The Free Software Foundation acts like a kind of attorney that witnesses the disclaimer. Some translators mis-read the translation disclaimer as assigning the translation works to the FSF, and are disturbed by this impression. Such an assignment is not the case. The FSF just acts as a recipient and attorney for your papers, not as an assignee.
A translator usually disclaims all translations he or she could produce for any package. Yet the need for disclaimers is decided on a per package basis. When a package maintainer requires disclaimers, disclaimers are needed for that package for all translations coming from any team. For GNU packages, maintainers do not really have a choice, as the GNU project requires disclaimers for almost all its packages. For non-GNU packages, the choice is up to the package maintainer.
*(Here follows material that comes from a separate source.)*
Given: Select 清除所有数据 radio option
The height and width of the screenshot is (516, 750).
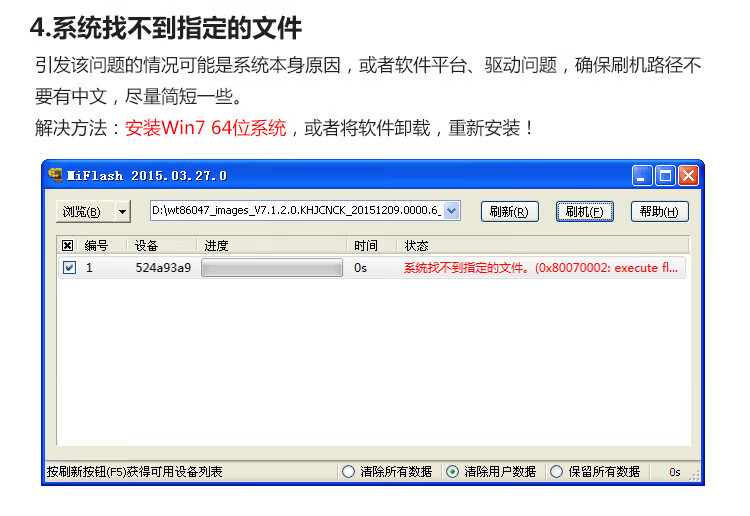Looking at the screenshot, I should pos(348,472).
The safest for translators is to fill out and return disclaimers -- in this way they put themselves free, once and for all, to work on all translations they will feel like, whether GNU or not.
An unfilled form is available here, currently only a plain text version:
The FSF noticed that the PDF version (and possibly others) of the translation disclaimer did not include the question at the bottom asking which team the person is translating for. This is on the ASCII version, but not many people use that, apparently. It would probably make our jobs easier to make sure that all the versions included that part -- in the meantime, however, please make sure you write for which team you intend to translate.
Once you have the file, you should print it out on paper, fill it out and sign it with a pen, slip the results into a paper envelope, lick a stamp and send it by non-electronic mail, using the old slow way, to the address given in the form. It may take many days for your envelope to reach the FSF's headquarters, and maybe two more weeks before your form is properly processed there. You have to account for postal delays, but also for the fact postal mail is handled in bursts at the FSF, maybe twice per month. When the disclaimer is received by the FSF, a notification of receipt is sent by the FSF to the coordinator of the Translation Project, which in turn acknowledges the receipt by emailing to both the translator and his/her team. One full month is not an overestimate, and you will be notified when processing of your disclaimer is complete.
The file AUTHORS
holds a copy
of all notifications received from the FSF. The Translation Project robot
does not read that information directly, however. See the page for your
own national team to see what the robot knows about you.